Brownie the Cow Has Some Parents Alleging an Unfair Test

In the annals of history of the New York City school system, it may well be known as the Brownie the Cow Affair, or, perhaps Browniegate — a testing controversy of barnyard proportions that is shaking the halls of the city’s Education Department in Lower Manhattan and has reverberated in the corridors of the State Education Department in Albany.

Warning that the middle school prospects of thousands of New York City school children are in jeopardy, the parents of a fifth grader in Brooklyn are leading a charge to get Schools Chancellor Joel I. Klein to set aside the results of the state’s fourth-grade English exam. The scores are critical in admissions decisions for many magnet schools.

Their complaint is a listening comprehension and writing question about Brownie the Cow, a character in a fable called “Why the Rooster Crows at Dawn,” which was read aloud to students during administration of the test last January. The parents say the question was so absurdly complex, requiring 9-year-old test-takers to psychoanalyze a confused farm animal, that even adults could not write an effective response.

■ Requirements:
1/ Please list every geographic place name that appears in the Brownie the Cow excerpt.
2/ Summarize the Brownie the Cow excerpt in two sentences.
3/ Duplicate the part of the Brownie the Cow excerpt that opens with the words containing "Brownie the Cow Has" and closes with "many magnet schools.".

■ Provided data:
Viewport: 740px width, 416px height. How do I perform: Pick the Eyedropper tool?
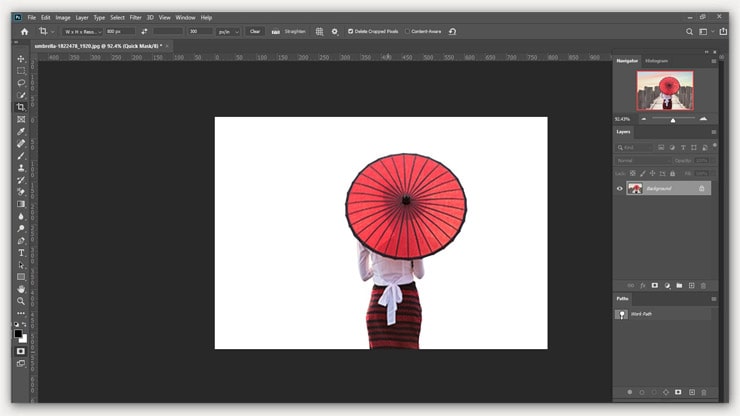tap(21, 131)
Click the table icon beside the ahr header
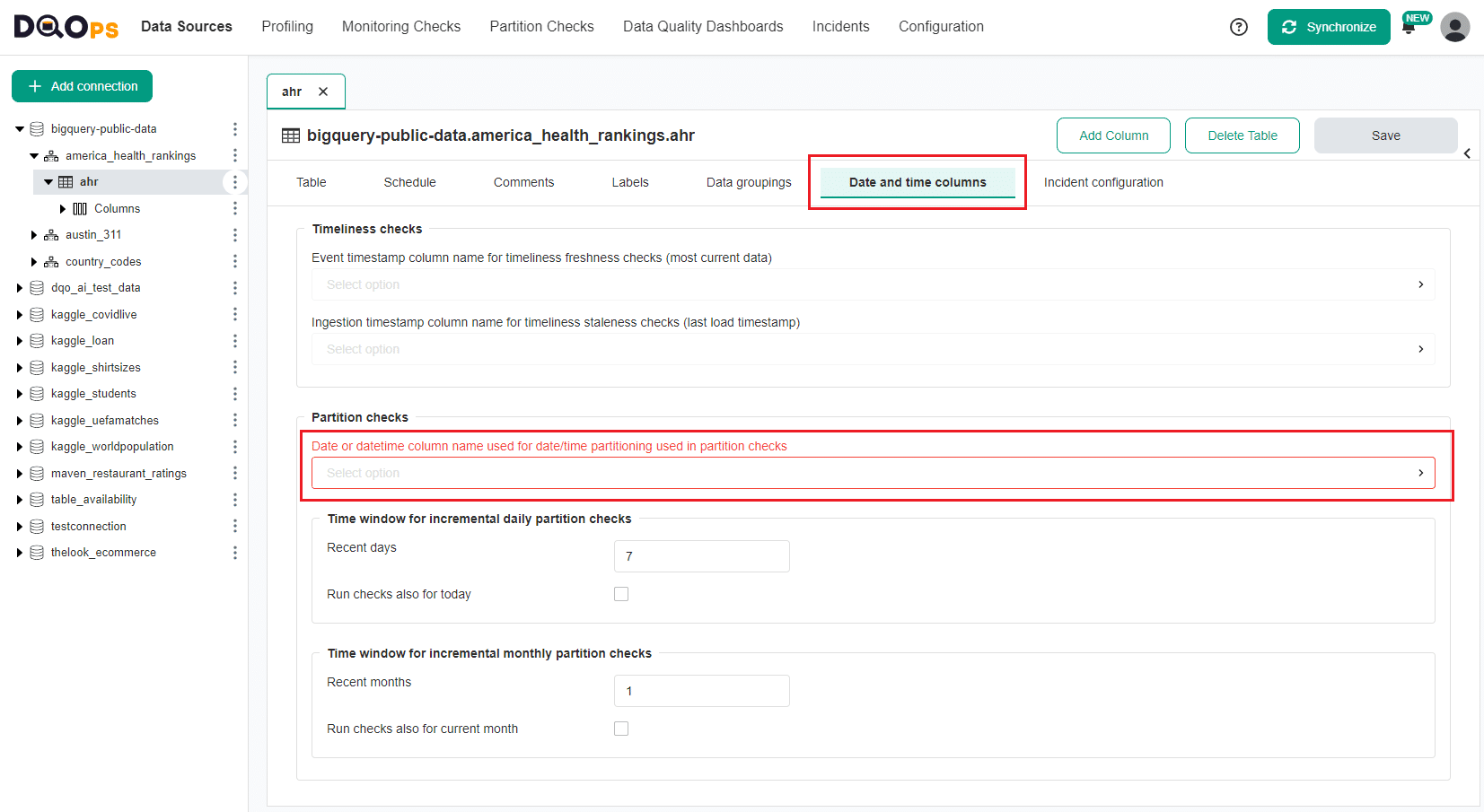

■ Responses to the tasks:
1/
New York City
Lower Manhattan
Albany
Brooklyn

2/ The parents of a Brooklyn fifth grader are pushing Schools Chancellor Joel I. Klein to set aside the results of the state's fourth-grade English exam, warning that the middle school prospects of thousands of city children are in jeopardy because the scores are critical in many magnet school admissions. They object to a listening comprehension and writing question about Brownie the Cow, a character in a fable read aloud during the test last January, which they say was so absurdly complex that even adults could not write an effective response.

3/
Brownie the Cow Has Some Parents Alleging an Unfair Test

In the annals of history of the New York City school system, it may well be known as the Brownie the Cow Affair, or, perhaps Browniegate — a testing controversy of barnyard proportions that is shaking the halls of the city’s Education Department in Lower Manhattan and has reverberated in the corridors of the State Education Department in Albany.

Warning that the middle school prospects of thousands of New York City school children are in jeopardy, the parents of a fifth grader in Brooklyn are leading a charge to get Schools Chancellor Joel I. Klein to set aside the results of the state’s fourth-grade English exam. The scores are critical in admissions decisions for many magnet schools.